Kebijakan Risma untuk menghilangkan kesan kota dengan suhu paling panas di Indonesia adalah dengan menciptakan serta mendorong warga sukarela merdeka dari sampah. Melalui kebijakan green and clean di 33 kecamatan, warga Surabaya dilibatkan membuat pengolahan sampah. Surabaya juga mendorong pemanfaatan sampah sebagai pembangkit listrik. Seperti di Rumah Kompos Bratang, sampah diolah menjadi tenaga listrik berdaya 4.000 watt untuk menerangi taman.

Kini, Pemerintah Kota Surabaya bekerja sama dengan swasta sedang merakit alat pembangkit listrik tenaga sampah yang lebih besar lagi di Tempat Pembuangan Akhir Benowo, yang dapat menghasilkan listrik berdaya 10 Megawatt. Listrik yang dihasilkan nantinya dibeli PT PLN.

Sumber daya manusia

Pemkot Depok, Jawa Barat, lebih memperhatikan pertumbuhan ekonomi melalui penyiapan sumber daya manusia terampil. Hal itu dilakukan dengan meningkatkan kualitas pendidikan. Namun, program itu pun masih terkendala keterbatasan sarana prasarana.

Sekretaris Dinas Pendidikan Kota Depok Dewi Retno Utami menjelaskan, di bawah pimpinan Wali Kota Depok Nur Mahmudi Ismail, pemkot berkomitmen meningkatkan kualitas pendidikan. "Tiga dari delapan program unggulan Wali Kota terkait pendidikan," ujar Dewi di kantor Wali Kota Depok, Senin.

Tiga program pendidikan yang kini dikerjakan Pemkot Depok antara lain menggratiskan biaya pendidikan tingkat TK-SMA dan menyediakan 100 beasiswa kuliah untuk siswa berprestasi.
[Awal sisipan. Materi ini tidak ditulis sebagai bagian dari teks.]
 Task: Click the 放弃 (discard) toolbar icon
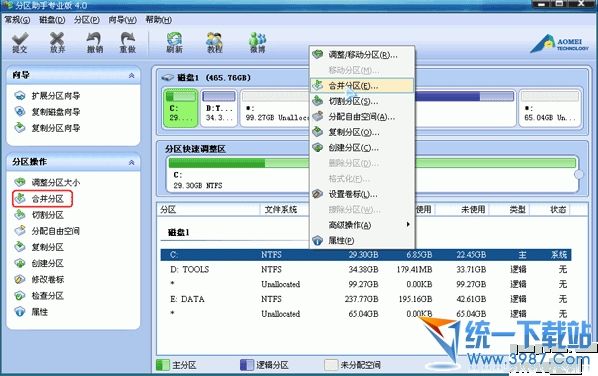pyautogui.click(x=57, y=42)
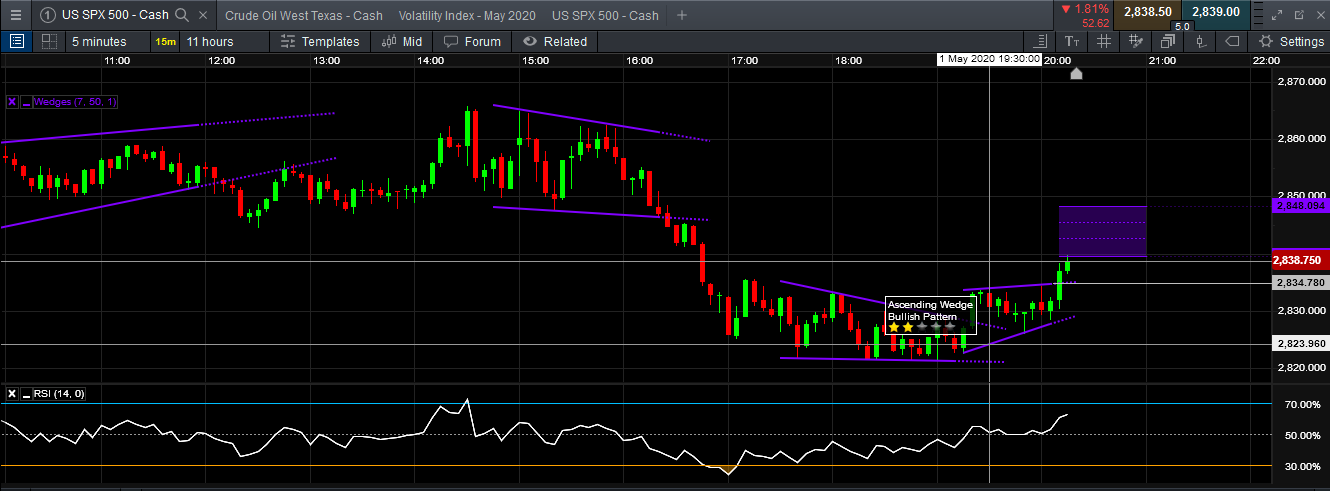Image resolution: width=1330 pixels, height=491 pixels.
Task: Click the purple 2,848 price level label
Action: click(x=1299, y=205)
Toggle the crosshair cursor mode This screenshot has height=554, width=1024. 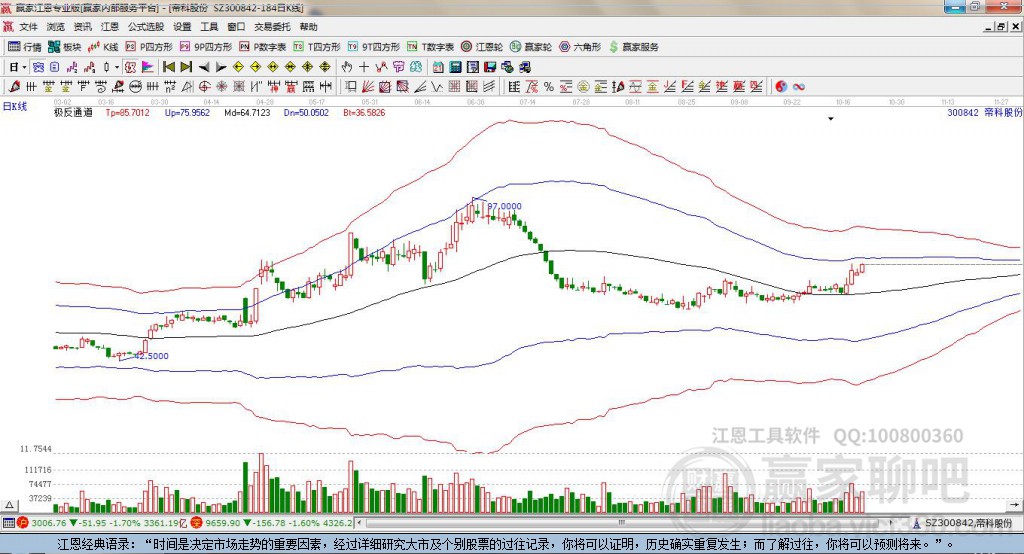point(364,67)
Pemkot Depok bekerja sama dengan enam perguruan tinggi negeri untuk beasiswa pendidikan.

Tahun 2010, biaya pendidikan gratis ditujukan untuk siswa SD dan SMP. Tahun berikutnya, biaya pendidikan gratis diterapkan untuk jenjang pendidikan yang lebih luas, yakni TK sampai SMA. "Untuk sementara, biaya pendidikan gratis hanya untuk siswa sekolah negeri. Untuk siswa sekolah swasta, kami bantu dalam bentuk dana hibah," kata Dewi.

Pemkot Depok berkomitmen membangun sebuah SMA atau SMK negeri di setiap kecamatan untuk meningkatkan angka partisipasi sekolah. Pada 2009, angka partisipasi murni SD 97,20 persen, SMP 81,07 persen, SMA 67,11 persen. Keterbatasan sekolah negeri diyakini jadi penyebab angka putus sekolah di Depok tinggi.

Menurut Nur Mahmudi, menyiapkan sumber daya manusia terampil memang menjadi program utama untuk menggerakkan perekonomian kota itu. Tahun 1999, Kota Depok hanya dihuni sekitar 900.000 penduduk. Kini, penduduknya 1,4 juta warga.

Dengan APBD yang hanya Rp 2 triliun per tahun, Pemkot Depok sadar kunci pembangunan kota terletak pada kualitas warga. Industri kreatif pun digerakkan warga, dan berkontribusi 13 persen terhadap nilai produk domestik regional bruto Kota Depok. Industri kreatif juga menyerap tenaga kerja.

Namun, sebagai kota padat penduduk, Depok juga menghadapi masalah lain, seperti banjir, penataan ruang terbuka hijau, dan pengelolaan sampah.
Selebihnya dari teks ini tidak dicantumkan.